多线程是指可以在同一个时间段执行多个任务,例如你想爬取某个网站的图片,1s可以打印出20个资源链接,但是如果使用
requests.get(url)资源会有一个锁定的状态,也就是第一个url请求完成后才会执行第二个url请求,假设请求一个资源要1s,20
个资源就要20s,但是使用多线程,就可以在1s中的打印时间内,把所有任务都交给一个线程,这样2s就能把所有资源请求到,
这样就节省了10倍的时间。下面教大家如何使用多线程
第一步:import threading
一些查看线程状态的功能
# print(threading.active_count()) #此时在运行的线程数
# print(threading.enumerate()) #哪些线程在工作
# print(threading.current_thread())#目前运行的线程
我们先定义一个乘法的工作
def mutiply(): #定义线程的工作
for i in range(1,200):
time.sleep(1)
print(10*10)
#这里使用休眠是为了更清晰的展现多线程如何工作,使用time.sleep()要先import time
然后定义一个加法的工作
def add(): #定义线程的工作
for i in range(1, 200):
time.sleep(1)
print(25+25)
然后我们定义一个线程
mutiply_thread=threading.Thread(target=mutiply) #加入乘法线程,target后面为要做的事
mutiply_thread.start() #线程定义好后必须start(),不然不会执行
add_thread=threading.Thread(target=add) #加入加法线程,target后面为要做的事
add_thread.start() #线程开始
我们通过运行可以发现
这些加法乘法的工作都是并行的,也就是在执行加法的同时也在执行乘法,第一行是线程数,后面两行是线程运行状态,我们也可以把查看状态的代码加入两个函数中实时查看状态。

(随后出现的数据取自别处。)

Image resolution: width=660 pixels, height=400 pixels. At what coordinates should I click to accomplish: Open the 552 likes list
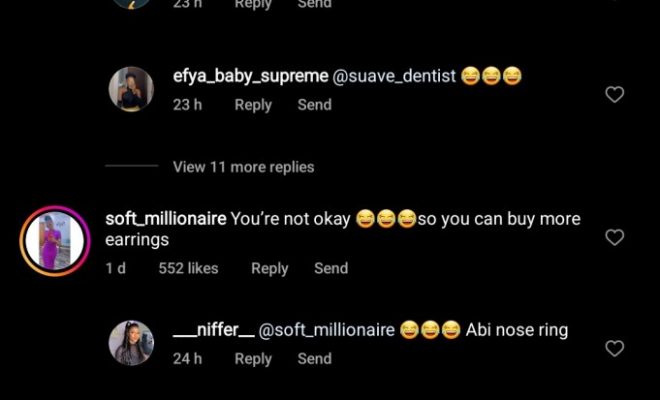point(188,268)
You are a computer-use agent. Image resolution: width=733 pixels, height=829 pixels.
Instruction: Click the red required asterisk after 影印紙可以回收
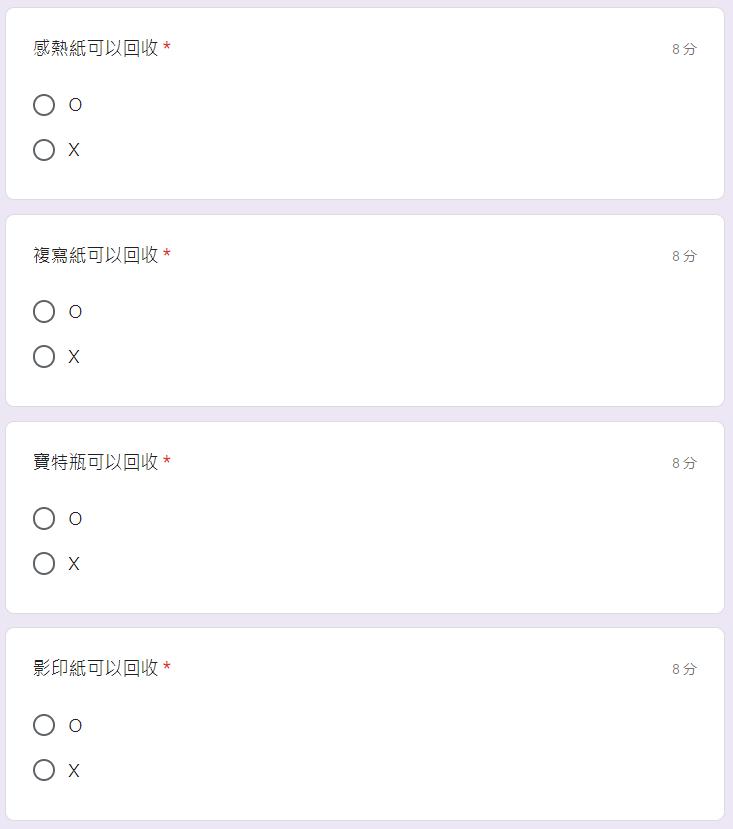pos(167,668)
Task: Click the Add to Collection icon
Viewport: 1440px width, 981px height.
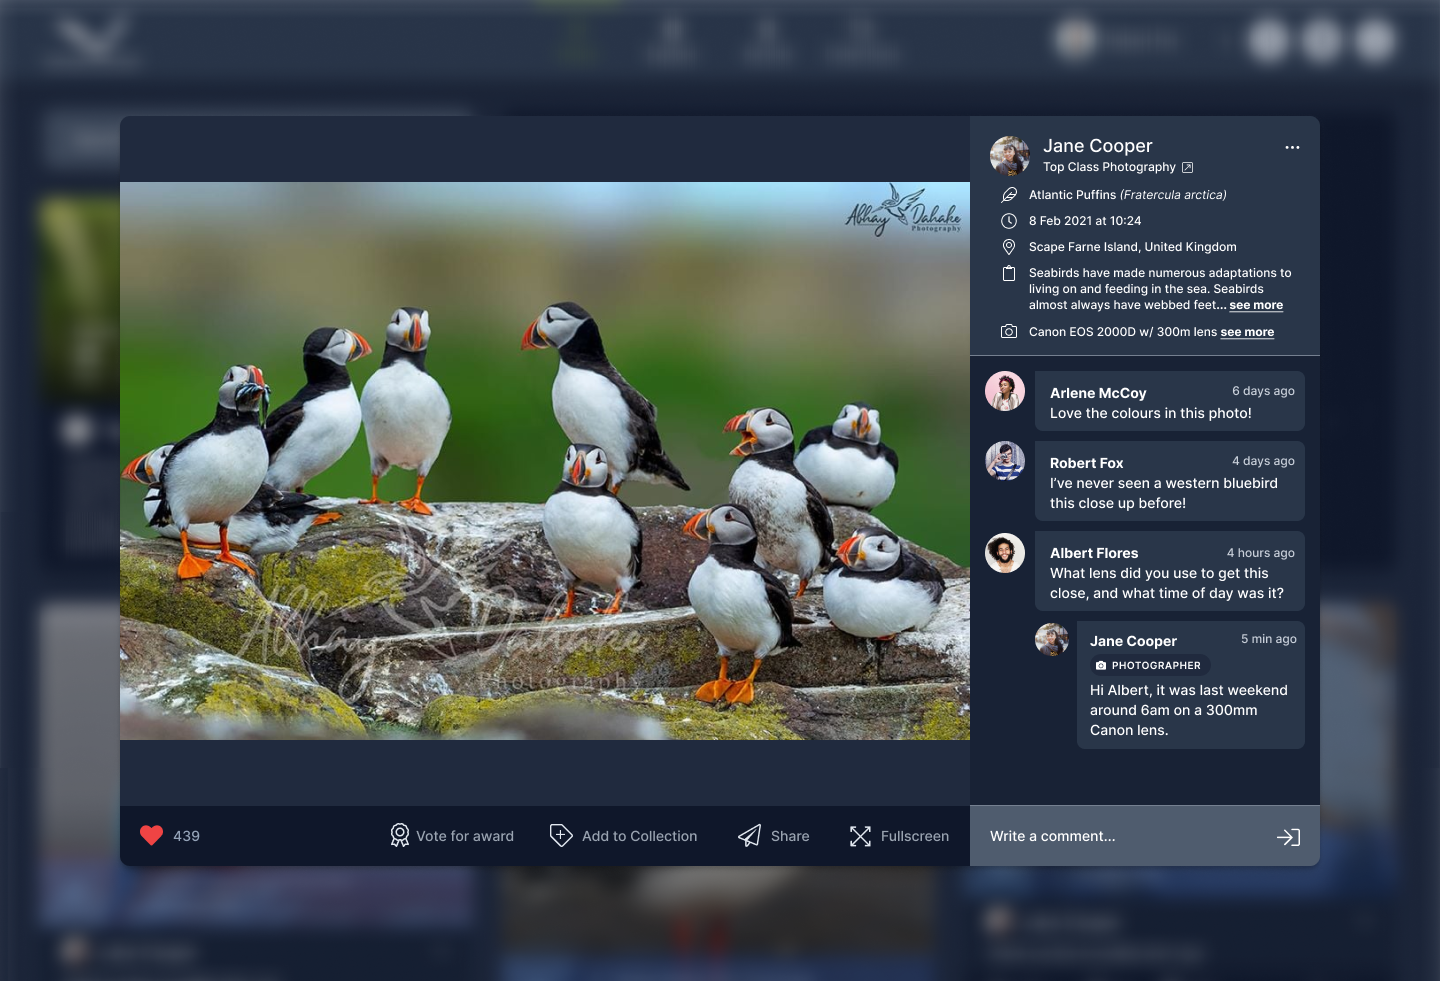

我们可以理解为,程序本来是一直向下运行的,一般程序是要一个一个块执行完后才会执行下一个块,这期间有一个锁死状态
,但是多线程的话,把工作加入线程后就继续执行下一个块,这期间加入的线程和后面的块并行工作。下面是程序的代码。
import threading #import包
import time
def mutiply(): #定义线程的工作
for i in range(1,200):
time.sleep(1)
print(10*10)
def add():
for i in range(1, 200):
time.sleep(1)
print(25+25)
#def main(): #要做的事
#if __name__=='__main__':
#main()
mutiply_thread=threading.Thread(target=mutiply) #加入线程,target后面为要做的事
mutiply_thread.start()
add_thread=threading.Thread(target=add)
add_thread.start()
print(threading.active_count()) #此时在运行的线程数
print(threading.enumerate()) #哪些线程在工作
print(threading.current_thread())#目前运行的线程